On 2021/12/01 02:05, Alexander wrote:
> On 2021/11/30 8:14, Stuart Henderson wrote:
> > On 2021-11-29, Amit Kulkarni <amit.obsd@gmail.com> wrote:
> > > On Sun, Nov 28, 2021 at 5:17 PM Alexander <xan.abo@posteo.org> wrote:
> > >> Just to gauge what to expect from this and whether I did this wrong:
> > >> After configuring /etc/sysclean.ignore I get 3382 files of which 3274
> > >> are in /usr/X11R6/lib/X11/fonts/. Are numbers this large to be expected?
> > >
> > > 3382 files is too large.
> >
> > That seems about right for the removed font variants to me. You can't
> > judge by the number of files, only the filenames.
> >
> > *If* you don't compile your own software from outside ports/packages, the
> > files under /usr listed in sysclean's default output (no -a flag) is good.

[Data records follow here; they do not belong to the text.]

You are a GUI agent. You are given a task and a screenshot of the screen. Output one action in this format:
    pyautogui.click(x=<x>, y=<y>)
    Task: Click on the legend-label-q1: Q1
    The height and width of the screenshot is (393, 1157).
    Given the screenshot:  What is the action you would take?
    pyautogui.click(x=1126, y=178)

> > I do review manually before rm'ing but I have *never* had it suggesT
> > removing something under /usr that is required. Files outside /usr
> > need more care.
> >
> This is probably a stupid question but how do you review them manually?
> I have a couple files that are manpages, that's easy. signify-keys, too.
> There is some sgi stuff, also easy, retirement is known.
> Same goes for switchd-related things.
> But what about the rest? Assuming you don't just know everything about
> those files already, do you find(1)/grep(1) through the source tree and
> commit messages or is there a different way?
I just scan through the filenames quickly and see if I think they're likely
to cause a problem. I'm doing that anyway for the files outside of /usr
and I read source-changes so I know what to expect.